Remembering Texas First Lady Rita Clements
This past weekend Texas lost one of our state’s most treasured individuals: former Texas First Lady Rita Clements. Rita’s passion for Texas was evident by the numerous efforts she undertook in an effort to make our state a better place, including promoting volunteerism and civic involvement, boosting public education, and overseeing a restoration of the historic Texas Governor’s Mansion.
In the Capitol Rotunda, next to the portrait of her husband, Texas Governor William P. Clements, Jr., is Rita’s portrait on an easel, so that Texans visiting the Capitol can pay tribute to her. If you are in Austin over the next few days, I encourage you to pay a visit.
The below excerpts, taken from the obituary that appeared in the Dallas Morning News on January 6, 2018, are a beautiful representation of the life and legacy of Rita, so I wanted to share them with you:
Rita Clements, civic leader, political trailblazer and Texas' former first lady, dies at 86
January 6, 2018
“Mom led by example in her own competent but quiet way,” said her daughter Barbara Moroney of Dallas. “She always did her homework, then pursued things with a dogged determination.
“She believed in herself,” said Moroney, wife of Dallas Morning News publisher and CEO Jim Moroney. “She believed that what she wanted to accomplish was important, and there was just really nothing that stopped her.”
Clements was capable and determined to reach her goals, said Peter O’Donnell of Dallas, a friend of more than 60 years.
“I always regarded her as one of my best friends, and I think many people did,” O’Donnell said. “She was an outstanding person.”
Clements had a breadth of information at her disposal, and she used it, O’Donnell said.
In 2009, O’Donnell introduced Clements and her husband when they both received the Santa Rita Award for their contributions to the University of Texas System, where she had served on the Board of Regents from 1996 to 2007.
While reviewing her background, O’Donnell said, he was overwhelmed by all Clements had done. She had many leadership roles with “things that would help people, things that would help causes she was interested in,” he said. “She was someone that could be depended on.”
She was a leader blessed with an abundance of unique talents, said Harry M. Whittington of Austin, a longtime Texas political figure and friend of nearly 70 years.

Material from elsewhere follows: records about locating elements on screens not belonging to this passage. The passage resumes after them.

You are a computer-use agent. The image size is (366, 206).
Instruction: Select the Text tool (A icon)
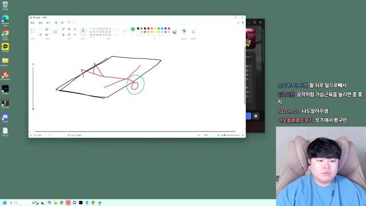[75, 29]
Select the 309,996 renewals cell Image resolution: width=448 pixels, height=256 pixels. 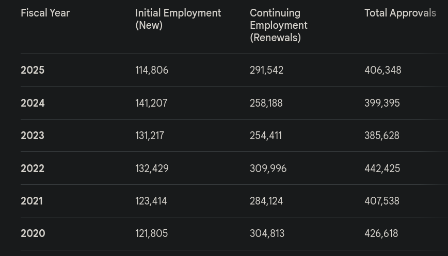(x=268, y=168)
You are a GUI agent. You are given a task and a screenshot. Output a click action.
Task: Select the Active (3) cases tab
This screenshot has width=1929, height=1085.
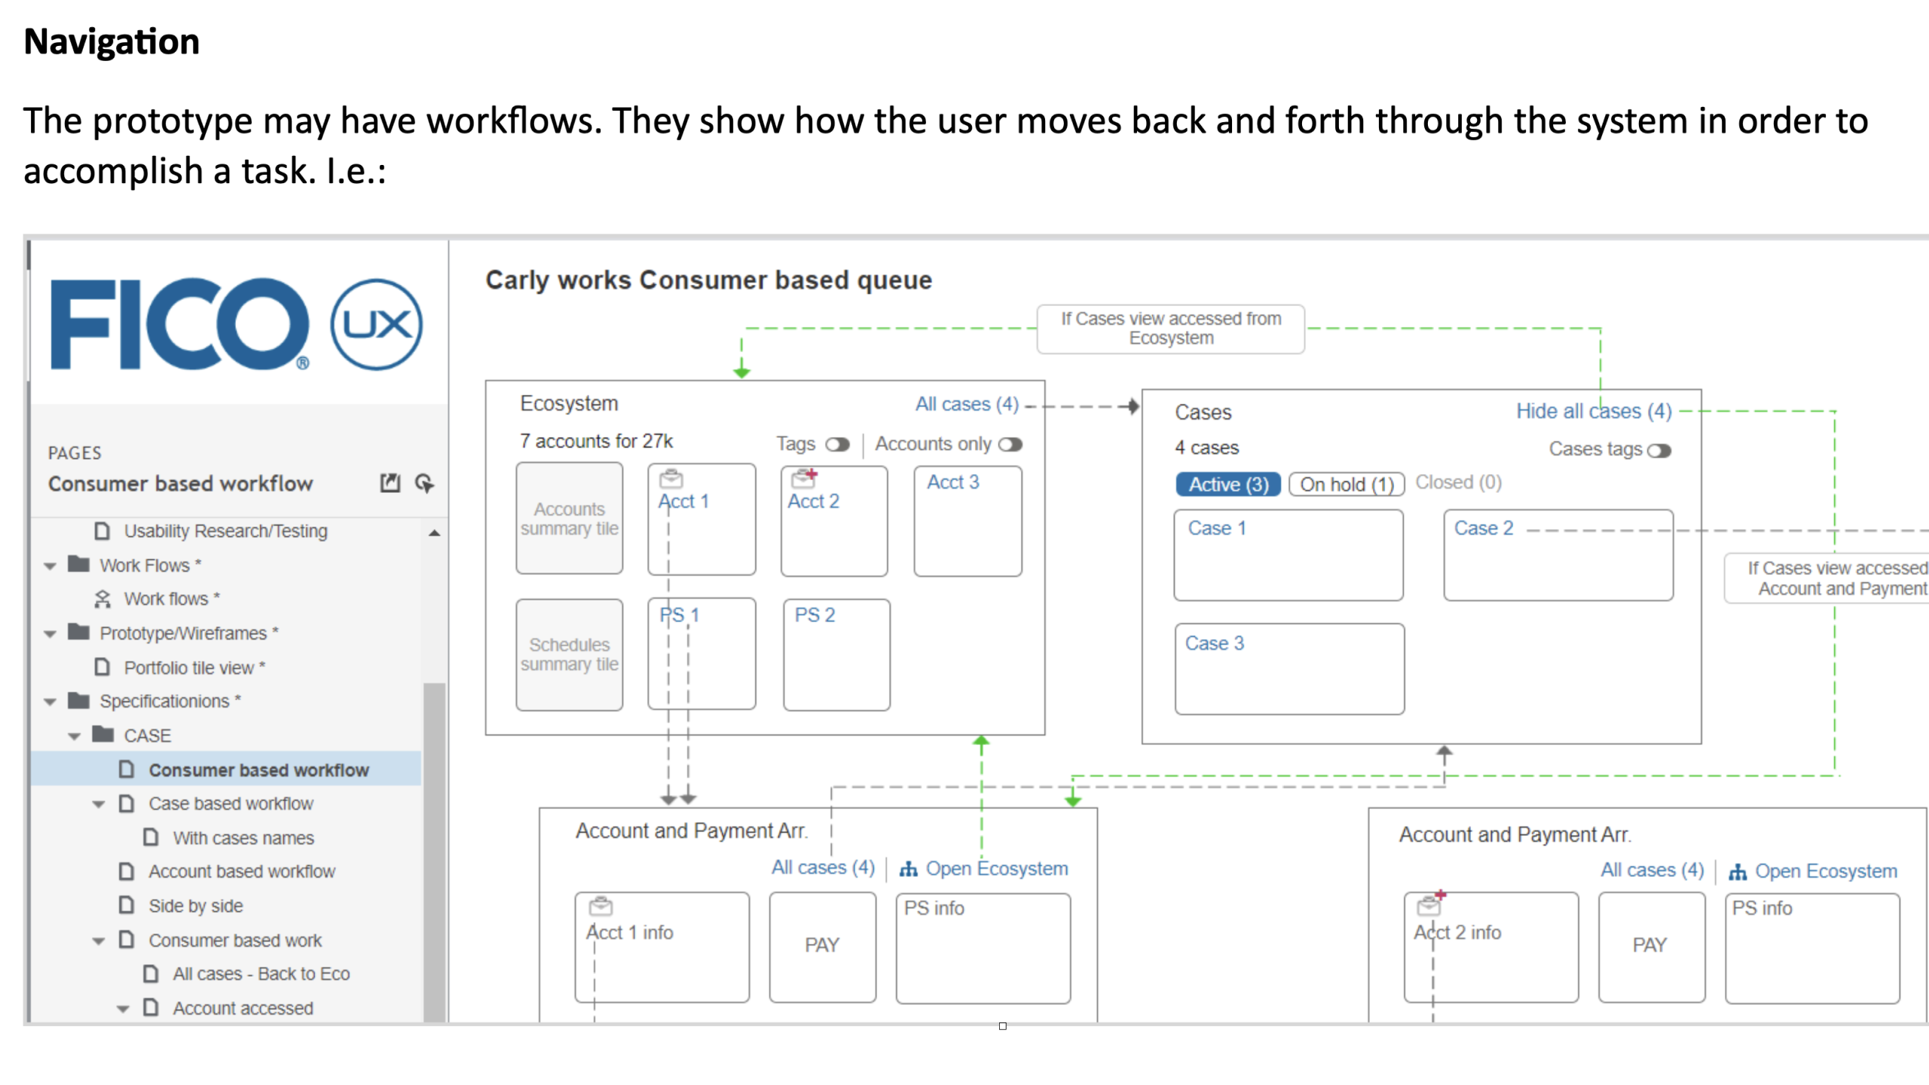[x=1227, y=484]
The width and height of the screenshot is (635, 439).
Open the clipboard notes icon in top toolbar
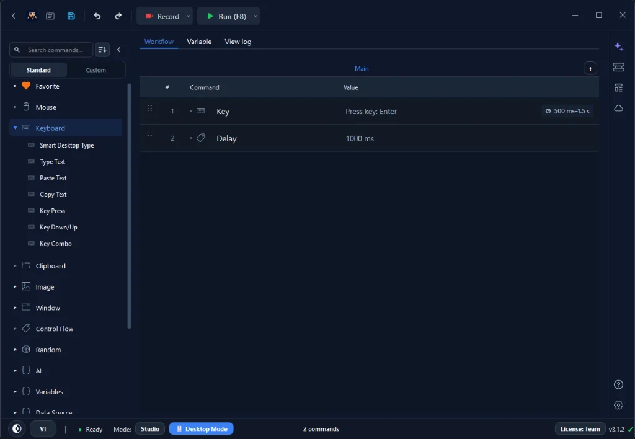50,16
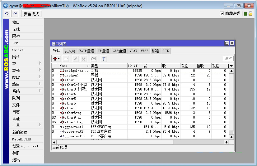The height and width of the screenshot is (166, 257).
Task: Sort by the Name column header
Action: (73, 66)
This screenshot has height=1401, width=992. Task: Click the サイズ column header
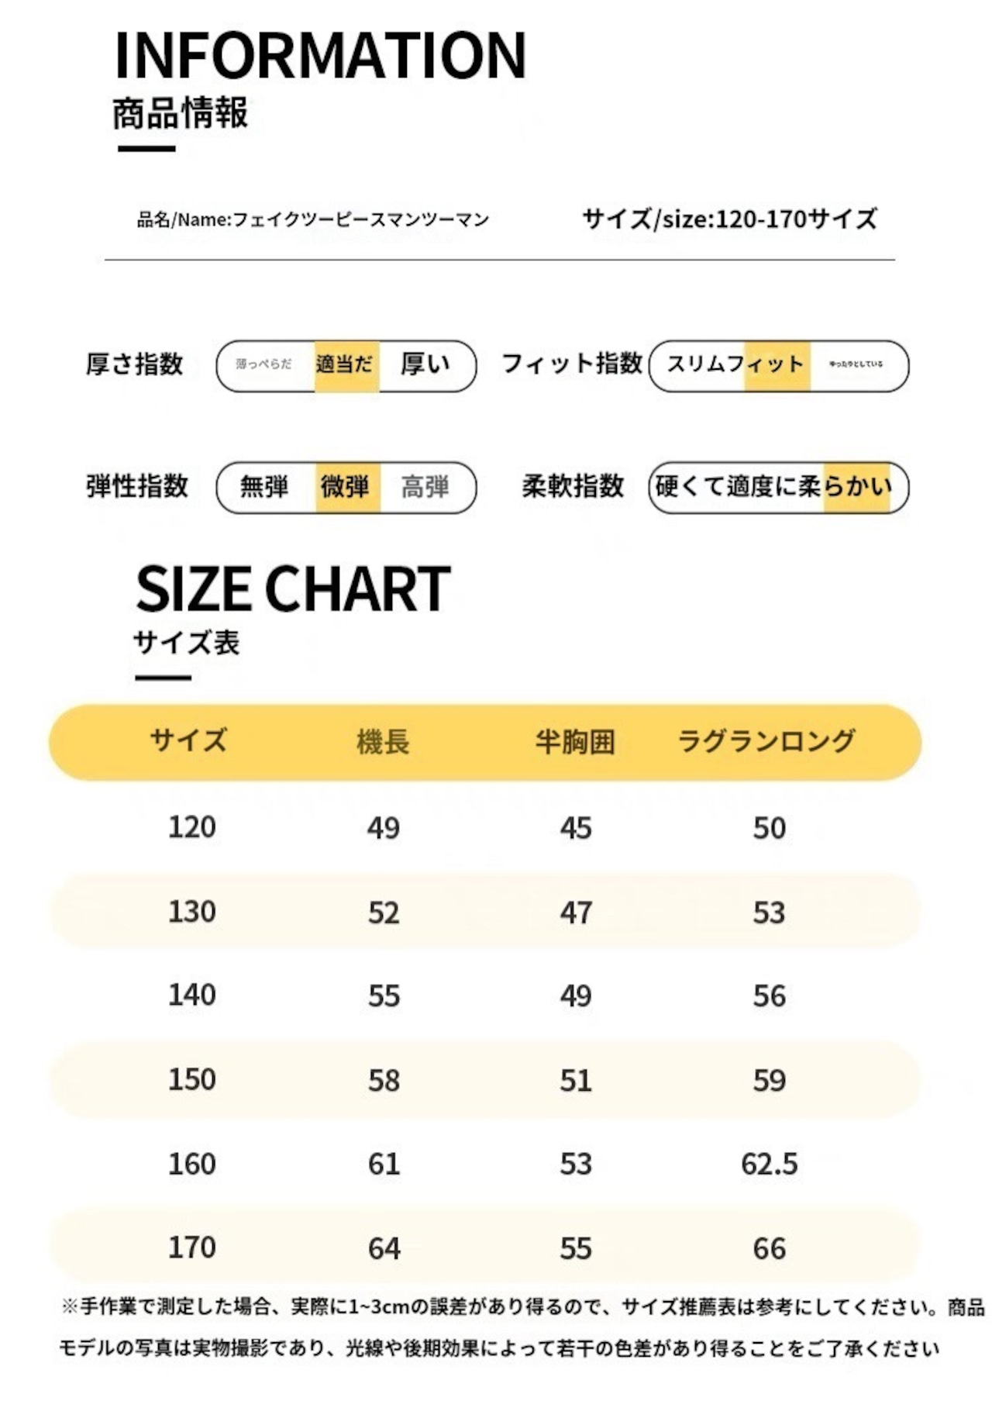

Her “tireless energy and special insight into governmental responsibilities led to lasting benefits to Texans,” Whittington said. The fruits of her efforts include the beautification of Texas highways and increased volunteerism.
“One of her greatest accomplishments was the restoration of the Governor’s Mansion in Austin,” Whittington said.
The deteriorating 19th-century Greek Revival-style home was restored to its former glory under Clements’ leadership, winning her the Ruth B. Lester Award from the Texas Historical Commission.
Rita Clements was an active business and civic leader and served on the boards of directors of companies and organizations including La Quinta Motor Inns; Team Bank; Bank One, Texas; Dr Pepper Co.; and the Dallas Historical Society.
She also chaired the advisory board of the Salvation Army in Dallas and the Willis M. Tate Distinguished Lecture Series at Southern Methodist University.
She was a member of the Republican National Finance Committee from 1971 to 1972 and of the National Advisory Council for Economic Opportunity from 1972 to 1975.
“Our mom worked her entire life, and it was all volunteer work,” Smith said. “It was for politics, it was for the community, it was for schools, it was for the University of Texas.
“If you look at her involvement with organizations, she always rose to the top.”
Clements was also dedicated to philanthropy and to advocacy for women.
She was recognized for her work as campaign activities chair for the National Federation of Republican Women and as a member of the National Women’s Coalition when she was inducted into the Texas Women’s Hall of Fame at Texas Woman’s University in 1996.